What to do ->
The response must restate all of the data word for word.

[Saved data entries]
"""

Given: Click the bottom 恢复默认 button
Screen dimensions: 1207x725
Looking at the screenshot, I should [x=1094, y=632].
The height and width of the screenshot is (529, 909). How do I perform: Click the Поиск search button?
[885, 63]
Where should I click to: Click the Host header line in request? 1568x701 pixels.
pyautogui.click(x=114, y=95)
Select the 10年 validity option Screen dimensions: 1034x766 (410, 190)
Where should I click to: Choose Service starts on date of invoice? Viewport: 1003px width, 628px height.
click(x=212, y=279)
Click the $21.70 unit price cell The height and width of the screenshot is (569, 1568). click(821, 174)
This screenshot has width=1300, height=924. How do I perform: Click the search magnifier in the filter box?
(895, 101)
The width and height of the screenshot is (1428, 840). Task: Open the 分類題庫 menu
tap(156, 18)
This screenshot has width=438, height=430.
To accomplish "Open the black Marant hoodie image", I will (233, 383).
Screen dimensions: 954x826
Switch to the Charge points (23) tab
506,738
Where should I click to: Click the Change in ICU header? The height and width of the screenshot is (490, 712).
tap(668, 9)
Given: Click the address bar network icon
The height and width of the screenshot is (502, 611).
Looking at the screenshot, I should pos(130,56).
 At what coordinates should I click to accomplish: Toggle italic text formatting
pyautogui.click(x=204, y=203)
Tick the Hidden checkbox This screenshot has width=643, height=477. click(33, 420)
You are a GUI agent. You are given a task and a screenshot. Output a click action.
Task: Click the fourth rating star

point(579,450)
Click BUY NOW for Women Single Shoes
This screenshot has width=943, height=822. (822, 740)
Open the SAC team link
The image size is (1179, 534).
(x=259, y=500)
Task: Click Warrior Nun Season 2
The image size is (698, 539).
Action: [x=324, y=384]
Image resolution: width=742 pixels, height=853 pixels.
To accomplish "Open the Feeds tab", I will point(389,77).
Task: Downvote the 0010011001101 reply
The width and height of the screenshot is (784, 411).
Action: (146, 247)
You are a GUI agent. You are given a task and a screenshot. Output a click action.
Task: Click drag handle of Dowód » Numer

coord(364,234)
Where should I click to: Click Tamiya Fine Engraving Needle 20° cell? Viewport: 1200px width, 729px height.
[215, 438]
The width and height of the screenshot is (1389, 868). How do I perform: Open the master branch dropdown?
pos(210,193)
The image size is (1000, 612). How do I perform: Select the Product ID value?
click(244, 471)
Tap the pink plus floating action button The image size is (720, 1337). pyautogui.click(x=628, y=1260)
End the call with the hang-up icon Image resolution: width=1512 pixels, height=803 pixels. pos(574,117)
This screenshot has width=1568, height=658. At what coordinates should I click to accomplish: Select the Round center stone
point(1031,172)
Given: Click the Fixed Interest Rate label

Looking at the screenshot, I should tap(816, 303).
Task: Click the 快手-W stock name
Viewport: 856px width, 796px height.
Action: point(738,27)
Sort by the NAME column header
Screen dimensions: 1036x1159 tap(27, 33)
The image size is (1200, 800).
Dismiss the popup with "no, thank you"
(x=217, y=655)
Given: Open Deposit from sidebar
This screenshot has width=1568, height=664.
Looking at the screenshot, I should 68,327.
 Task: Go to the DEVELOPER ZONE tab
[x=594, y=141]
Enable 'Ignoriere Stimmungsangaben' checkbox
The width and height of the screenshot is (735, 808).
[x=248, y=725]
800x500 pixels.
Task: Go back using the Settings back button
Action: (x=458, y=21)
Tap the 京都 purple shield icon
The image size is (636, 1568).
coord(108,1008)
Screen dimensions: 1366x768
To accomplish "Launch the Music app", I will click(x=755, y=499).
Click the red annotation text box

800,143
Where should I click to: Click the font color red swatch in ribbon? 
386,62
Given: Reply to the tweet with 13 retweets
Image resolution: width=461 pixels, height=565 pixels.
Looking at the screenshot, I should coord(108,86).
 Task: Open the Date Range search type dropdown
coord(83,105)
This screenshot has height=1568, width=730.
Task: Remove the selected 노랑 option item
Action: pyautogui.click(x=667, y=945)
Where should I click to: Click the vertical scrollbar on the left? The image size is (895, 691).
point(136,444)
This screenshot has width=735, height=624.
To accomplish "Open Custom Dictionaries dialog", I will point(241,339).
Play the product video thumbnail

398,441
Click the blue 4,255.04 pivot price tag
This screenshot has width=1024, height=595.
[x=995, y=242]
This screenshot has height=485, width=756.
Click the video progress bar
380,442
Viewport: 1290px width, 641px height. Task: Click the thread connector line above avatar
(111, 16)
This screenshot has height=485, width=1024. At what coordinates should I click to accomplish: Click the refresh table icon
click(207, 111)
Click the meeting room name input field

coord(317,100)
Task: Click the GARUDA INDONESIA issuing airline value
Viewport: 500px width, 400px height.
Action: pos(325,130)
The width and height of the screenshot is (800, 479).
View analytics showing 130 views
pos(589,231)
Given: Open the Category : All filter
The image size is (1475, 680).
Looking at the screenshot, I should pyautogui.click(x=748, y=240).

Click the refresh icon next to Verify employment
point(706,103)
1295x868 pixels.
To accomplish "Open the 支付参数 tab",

"""

Answer box ->
Given: Click the bottom 恢复默认 button
Screen dimensions: 1207x725
Looking at the screenshot, I should [x=1094, y=632].
The height and width of the screenshot is (529, 909). How do I perform: Click the Поиск search button?
[885, 63]
Where should I click to: Click the Host header line in request? 1568x701 pixels.
pyautogui.click(x=114, y=95)
Select the 10年 validity option Screen dimensions: 1034x766 (410, 190)
Where should I click to: Choose Service starts on date of invoice? Viewport: 1003px width, 628px height.
click(x=212, y=279)
Click the $21.70 unit price cell The height and width of the screenshot is (569, 1568). click(821, 174)
This screenshot has width=1300, height=924. How do I perform: Click the search magnifier in the filter box?
(895, 101)
The width and height of the screenshot is (1428, 840). Task: Open the 分類題庫 menu
tap(156, 18)
This screenshot has width=438, height=430.
To accomplish "Open the black Marant hoodie image", I will (233, 383).
Screen dimensions: 954x826
Switch to the Charge points (23) tab
506,738
Where should I click to: Click the Change in ICU header? The height and width of the screenshot is (490, 712).
tap(668, 9)
Given: Click the address bar network icon
The height and width of the screenshot is (502, 611).
Looking at the screenshot, I should pos(130,56).
 At what coordinates should I click to accomplish: Toggle italic text formatting
pyautogui.click(x=204, y=203)
Tick the Hidden checkbox This screenshot has width=643, height=477. click(33, 420)
You are a GUI agent. You are given a task and a screenshot. Output a click action.
Task: Click the fourth rating star

point(579,450)
Click BUY NOW for Women Single Shoes
This screenshot has width=943, height=822. (822, 740)
Open the SAC team link
The image size is (1179, 534).
(x=259, y=500)
Task: Click Warrior Nun Season 2
The image size is (698, 539).
Action: [x=324, y=384]
Image resolution: width=742 pixels, height=853 pixels.
To accomplish "Open the Feeds tab", I will point(389,77).
Task: Downvote the 0010011001101 reply
The width and height of the screenshot is (784, 411).
Action: (146, 247)
You are a GUI agent. You are given a task and a screenshot. Output a click action.
Task: Click drag handle of Dowód » Numer

coord(364,234)
Where should I click to: Click Tamiya Fine Engraving Needle 20° cell? Viewport: 1200px width, 729px height.
[215, 438]
The width and height of the screenshot is (1389, 868). How do I perform: Open the master branch dropdown?
pos(210,193)
The image size is (1000, 612). How do I perform: Select the Product ID value?
click(244, 471)
Tap the pink plus floating action button The image size is (720, 1337). pyautogui.click(x=628, y=1260)
End the call with the hang-up icon Image resolution: width=1512 pixels, height=803 pixels. pos(574,117)
This screenshot has width=1568, height=658. At what coordinates should I click to accomplish: Select the Round center stone
point(1031,172)
Given: Click the Fixed Interest Rate label

Looking at the screenshot, I should tap(816, 303).
Task: Click the 快手-W stock name
Viewport: 856px width, 796px height.
Action: point(738,27)
Sort by the NAME column header
Screen dimensions: 1036x1159 tap(27, 33)
The image size is (1200, 800).
Dismiss the popup with "no, thank you"
(x=217, y=655)
Given: Open Deposit from sidebar
This screenshot has width=1568, height=664.
Looking at the screenshot, I should 68,327.
 Task: Go to the DEVELOPER ZONE tab
[x=594, y=141]
Enable 'Ignoriere Stimmungsangaben' checkbox
The width and height of the screenshot is (735, 808).
[x=248, y=725]
800x500 pixels.
Task: Go back using the Settings back button
Action: (x=458, y=21)
Tap the 京都 purple shield icon
The image size is (636, 1568).
coord(108,1008)
Screen dimensions: 1366x768
To accomplish "Launch the Music app", I will click(x=755, y=499).
Click the red annotation text box

800,143
Where should I click to: Click the font color red swatch in ribbon? 
386,62
Given: Reply to the tweet with 13 retweets
Image resolution: width=461 pixels, height=565 pixels.
Looking at the screenshot, I should coord(108,86).
 Task: Open the Date Range search type dropdown
coord(83,105)
This screenshot has height=1568, width=730.
Task: Remove the selected 노랑 option item
Action: pyautogui.click(x=667, y=945)
Where should I click to: Click the vertical scrollbar on the left? The image size is (895, 691).
point(136,444)
This screenshot has width=735, height=624.
To accomplish "Open Custom Dictionaries dialog", I will point(241,339).
Play the product video thumbnail

398,441
Click the blue 4,255.04 pivot price tag
This screenshot has width=1024, height=595.
[x=995, y=242]
This screenshot has height=485, width=756.
Click the video progress bar
380,442
Viewport: 1290px width, 641px height. Task: Click the thread connector line above avatar
(111, 16)
This screenshot has height=485, width=1024. At what coordinates should I click to accomplish: Click the refresh table icon
click(207, 111)
Click the meeting room name input field

coord(317,100)
Task: Click the GARUDA INDONESIA issuing airline value
Viewport: 500px width, 400px height.
Action: pos(325,130)
The width and height of the screenshot is (800, 479).
View analytics showing 130 views
pos(589,231)
Given: Open the Category : All filter
The image size is (1475, 680).
Looking at the screenshot, I should pyautogui.click(x=748, y=240).

Click the refresh icon next to Verify employment
point(706,103)
1295x868 pixels.
To accomplish "Open the 支付参数 tab",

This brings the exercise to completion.